## Extract
+-------+
Royal Dutch Shell is hedging its bets and preparing for the electric era by acquiring Newmotion. Newmotion is a Holland based company that owns one of the largest electric vehicle charging networks in Europe. With demand for electric vehicles which have zero toxic emissions set to soar, Shell is preparing for the age of electric mobility with its first such deal. Newmotion has 30,000 charging points for electric vehicles in Western Europe and offers customers access to thousands more. According to Shell, these recharging stations will be operated in tandem with Shell’s own program for rolling out its own fast charging points.
Shell’s vice-president for new fuels, Matthew Tipper told members of the media that while the Shell charging stations will be fast charging on the go on the forecourt, Newmotion’s charging points will recharge at a slightly slower rate of charge at the workplace or at home. As of now, there are no p;lans to integrate these into a single network.
Currently, Shell is installing electric vehicle charging points at retail stations spread across the Netherlands, Britain, Norway and the Philippines.
+-------+
## Activity
Continue the article about Shell's acquisition of Newmotion, starting after its final sentence.

[Records in a dataset]
+-------+
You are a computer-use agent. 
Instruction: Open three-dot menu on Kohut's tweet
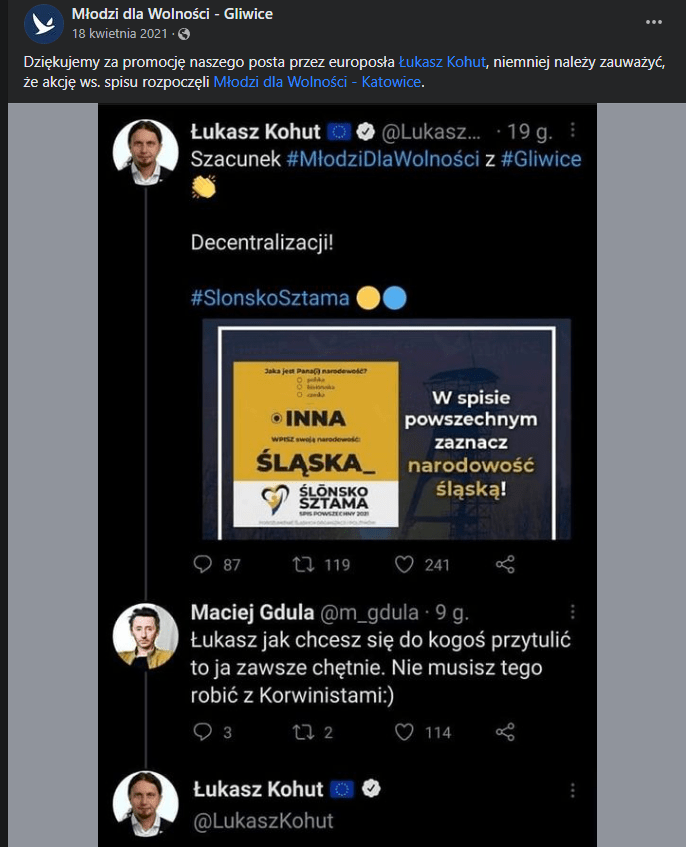pos(571,131)
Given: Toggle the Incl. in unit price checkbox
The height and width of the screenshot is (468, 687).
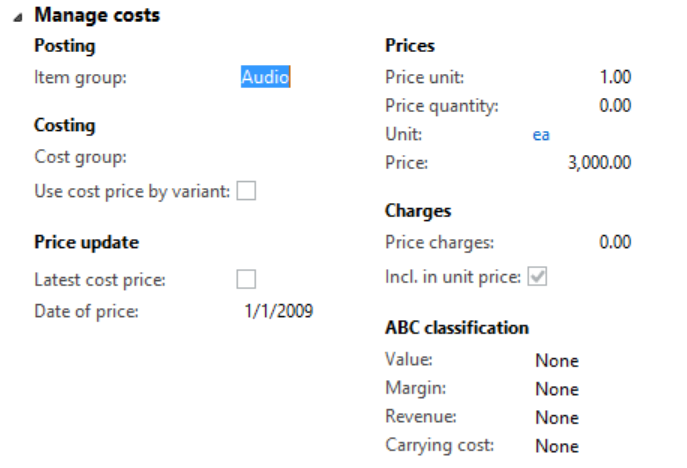Looking at the screenshot, I should coord(537,277).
+-------+
## Reply
Morgan Stanley has projected that with the rise in demand for electric vehicles, 1-3 million public charging points could be needed in Western Europe by 2030. Currently, there are less than 100,000 points for recharging electric vehicles.
Shell believes that at least 25 per cent of the total number of cars in the world would be electric by 2040.
NewMotion, which was established in 2009, has more than 100,000 registered charge card users in Europe and offers access to its own charging points as well as another 50,000 partner locations.
In September, NewMotion had signed a deal with Total to allow Total’s customers access to its electric vehicle charging network.